TASK INSTRUCTIONS => Begin at the line below that has "Click the Edge" and stop after the line that has "This screenshot has height=652, width=1133.". Please restate only those lines, word for word.

MATERIAL TO PROCESS =>

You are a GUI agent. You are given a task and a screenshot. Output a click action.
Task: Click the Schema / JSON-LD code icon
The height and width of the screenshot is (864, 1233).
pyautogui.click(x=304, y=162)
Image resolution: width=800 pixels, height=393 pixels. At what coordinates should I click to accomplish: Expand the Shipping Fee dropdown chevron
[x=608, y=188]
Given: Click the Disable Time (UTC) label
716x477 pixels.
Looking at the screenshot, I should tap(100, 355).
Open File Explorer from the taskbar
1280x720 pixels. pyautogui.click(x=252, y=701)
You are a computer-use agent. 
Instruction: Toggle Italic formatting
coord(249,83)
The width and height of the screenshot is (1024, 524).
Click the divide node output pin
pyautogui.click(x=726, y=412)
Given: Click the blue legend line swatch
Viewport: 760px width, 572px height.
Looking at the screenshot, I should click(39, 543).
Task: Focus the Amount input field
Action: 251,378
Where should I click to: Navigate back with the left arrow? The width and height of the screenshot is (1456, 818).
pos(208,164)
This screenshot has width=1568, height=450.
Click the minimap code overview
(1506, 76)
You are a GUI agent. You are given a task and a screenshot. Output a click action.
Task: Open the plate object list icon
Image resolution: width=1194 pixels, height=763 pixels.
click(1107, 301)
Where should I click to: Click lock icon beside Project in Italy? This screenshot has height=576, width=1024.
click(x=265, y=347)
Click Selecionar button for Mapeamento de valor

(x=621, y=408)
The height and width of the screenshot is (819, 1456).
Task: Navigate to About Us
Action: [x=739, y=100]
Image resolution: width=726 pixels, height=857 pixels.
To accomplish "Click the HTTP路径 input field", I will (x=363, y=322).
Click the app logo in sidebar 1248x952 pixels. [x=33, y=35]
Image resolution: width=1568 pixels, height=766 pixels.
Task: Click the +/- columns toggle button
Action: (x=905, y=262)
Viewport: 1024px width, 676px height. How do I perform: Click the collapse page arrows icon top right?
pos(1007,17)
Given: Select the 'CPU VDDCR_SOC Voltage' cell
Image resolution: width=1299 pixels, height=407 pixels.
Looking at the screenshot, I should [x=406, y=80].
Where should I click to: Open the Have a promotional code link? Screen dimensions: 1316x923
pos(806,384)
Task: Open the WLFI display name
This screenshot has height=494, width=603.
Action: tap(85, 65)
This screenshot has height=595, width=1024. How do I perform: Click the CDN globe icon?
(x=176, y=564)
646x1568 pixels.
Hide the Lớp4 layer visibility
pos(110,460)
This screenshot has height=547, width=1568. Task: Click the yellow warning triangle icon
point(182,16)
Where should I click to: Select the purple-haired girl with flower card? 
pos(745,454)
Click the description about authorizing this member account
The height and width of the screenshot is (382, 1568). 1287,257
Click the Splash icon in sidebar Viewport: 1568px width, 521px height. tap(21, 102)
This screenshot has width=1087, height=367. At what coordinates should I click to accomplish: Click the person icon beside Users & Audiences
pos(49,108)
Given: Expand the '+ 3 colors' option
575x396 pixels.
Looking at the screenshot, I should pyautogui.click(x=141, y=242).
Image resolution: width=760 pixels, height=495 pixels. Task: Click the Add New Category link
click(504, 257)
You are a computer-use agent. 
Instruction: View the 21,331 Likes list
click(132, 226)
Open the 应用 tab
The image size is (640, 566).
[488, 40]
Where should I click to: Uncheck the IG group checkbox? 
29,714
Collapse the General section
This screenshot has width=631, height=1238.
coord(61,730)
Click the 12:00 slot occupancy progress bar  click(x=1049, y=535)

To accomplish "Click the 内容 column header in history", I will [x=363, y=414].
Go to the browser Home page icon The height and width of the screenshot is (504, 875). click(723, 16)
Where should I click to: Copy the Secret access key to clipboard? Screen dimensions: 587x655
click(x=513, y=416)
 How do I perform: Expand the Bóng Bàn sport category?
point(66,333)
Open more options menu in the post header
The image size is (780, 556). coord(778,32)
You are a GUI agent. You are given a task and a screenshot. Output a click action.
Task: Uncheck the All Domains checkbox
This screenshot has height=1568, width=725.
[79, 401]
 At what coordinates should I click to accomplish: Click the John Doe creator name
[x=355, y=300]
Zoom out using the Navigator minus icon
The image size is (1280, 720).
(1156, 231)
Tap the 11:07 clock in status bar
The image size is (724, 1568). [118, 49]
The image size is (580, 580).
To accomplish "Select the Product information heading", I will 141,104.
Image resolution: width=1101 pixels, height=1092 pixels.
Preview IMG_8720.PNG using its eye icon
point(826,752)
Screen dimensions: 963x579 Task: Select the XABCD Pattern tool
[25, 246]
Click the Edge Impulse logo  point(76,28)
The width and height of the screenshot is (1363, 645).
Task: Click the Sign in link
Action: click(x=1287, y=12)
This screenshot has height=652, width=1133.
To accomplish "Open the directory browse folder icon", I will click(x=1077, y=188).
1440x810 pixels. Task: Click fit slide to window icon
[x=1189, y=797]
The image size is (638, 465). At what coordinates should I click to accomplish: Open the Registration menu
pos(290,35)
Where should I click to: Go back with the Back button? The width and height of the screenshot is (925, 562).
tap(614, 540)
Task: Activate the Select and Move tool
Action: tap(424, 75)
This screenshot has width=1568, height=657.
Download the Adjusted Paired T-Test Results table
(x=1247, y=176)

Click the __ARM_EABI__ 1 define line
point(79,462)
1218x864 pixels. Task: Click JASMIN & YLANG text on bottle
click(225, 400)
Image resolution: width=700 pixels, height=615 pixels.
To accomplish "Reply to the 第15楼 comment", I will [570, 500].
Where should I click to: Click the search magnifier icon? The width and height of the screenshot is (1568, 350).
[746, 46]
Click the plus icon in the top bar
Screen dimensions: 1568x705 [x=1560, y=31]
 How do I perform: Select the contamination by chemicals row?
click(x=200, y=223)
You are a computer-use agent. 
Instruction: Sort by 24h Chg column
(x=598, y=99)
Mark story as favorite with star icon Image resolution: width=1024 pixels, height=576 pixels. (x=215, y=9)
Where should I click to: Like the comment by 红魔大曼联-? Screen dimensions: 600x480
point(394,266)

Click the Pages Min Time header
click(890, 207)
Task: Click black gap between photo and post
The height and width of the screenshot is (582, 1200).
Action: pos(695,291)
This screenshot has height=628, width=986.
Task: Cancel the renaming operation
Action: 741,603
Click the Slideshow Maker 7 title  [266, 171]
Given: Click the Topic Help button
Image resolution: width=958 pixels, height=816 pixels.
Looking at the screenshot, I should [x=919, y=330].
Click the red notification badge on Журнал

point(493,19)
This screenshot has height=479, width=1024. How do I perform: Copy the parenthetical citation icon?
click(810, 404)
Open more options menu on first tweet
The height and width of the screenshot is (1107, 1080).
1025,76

SOLUTION TO THIS TASK =>
Click the Edge Impulse logo  point(76,28)
The width and height of the screenshot is (1363, 645).
Task: Click the Sign in link
Action: click(x=1287, y=12)
This screenshot has height=652, width=1133.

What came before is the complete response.